■ DATA ENTRIES:
+ + + +
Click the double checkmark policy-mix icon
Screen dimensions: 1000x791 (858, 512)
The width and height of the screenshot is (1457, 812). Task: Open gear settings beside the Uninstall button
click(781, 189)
+ + + +
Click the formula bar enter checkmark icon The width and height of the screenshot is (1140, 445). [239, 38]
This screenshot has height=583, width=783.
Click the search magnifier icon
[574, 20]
+ + + +
■ WRITTEN REQUEST:
Retype the records from the line with "The width and height of the screenshot is (1457, 812)." up to and including the line with "click(781, 189)", copying them exactly.

■ PROBLEM SOLUTION:
The width and height of the screenshot is (1457, 812). Task: Open gear settings beside the Uninstall button
click(781, 189)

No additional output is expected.